- [Problem requirements]: Reproduce every line of the records below verbatim, omitting the pictures.
-- begin Material --
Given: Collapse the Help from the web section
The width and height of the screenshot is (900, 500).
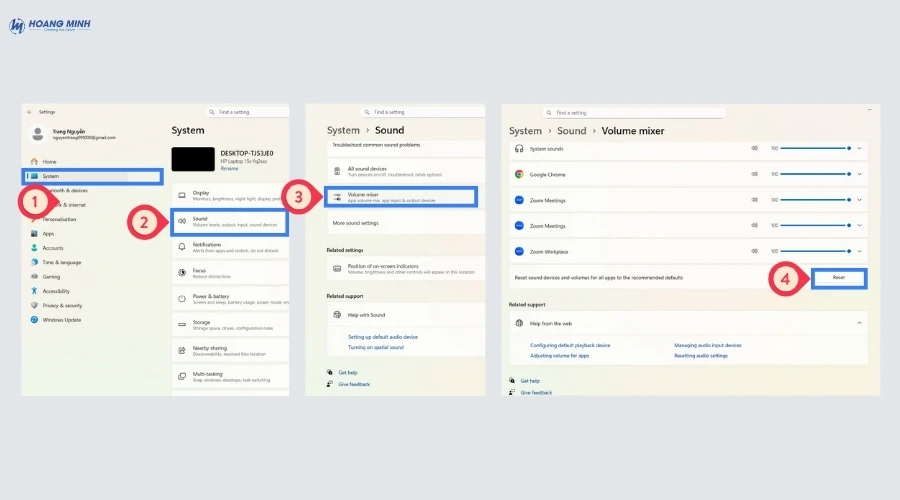Looking at the screenshot, I should click(x=859, y=323).
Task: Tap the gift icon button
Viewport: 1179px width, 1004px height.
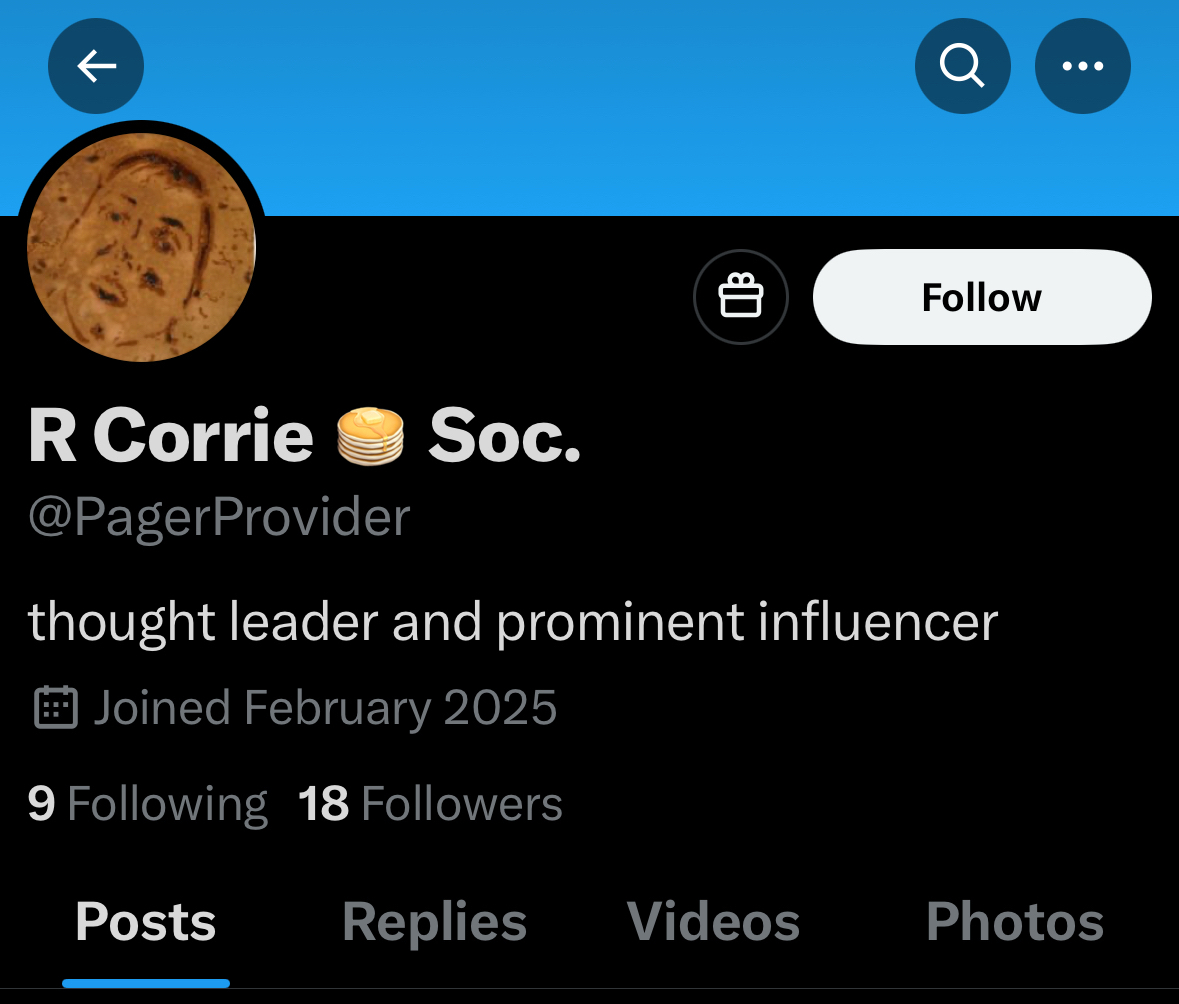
-- end Material --
- [Finished exercise]:
Given: Collapse the Help from the web section
The width and height of the screenshot is (900, 500).
Looking at the screenshot, I should click(x=859, y=323).
Task: Tap the gift icon button
Viewport: 1179px width, 1004px height.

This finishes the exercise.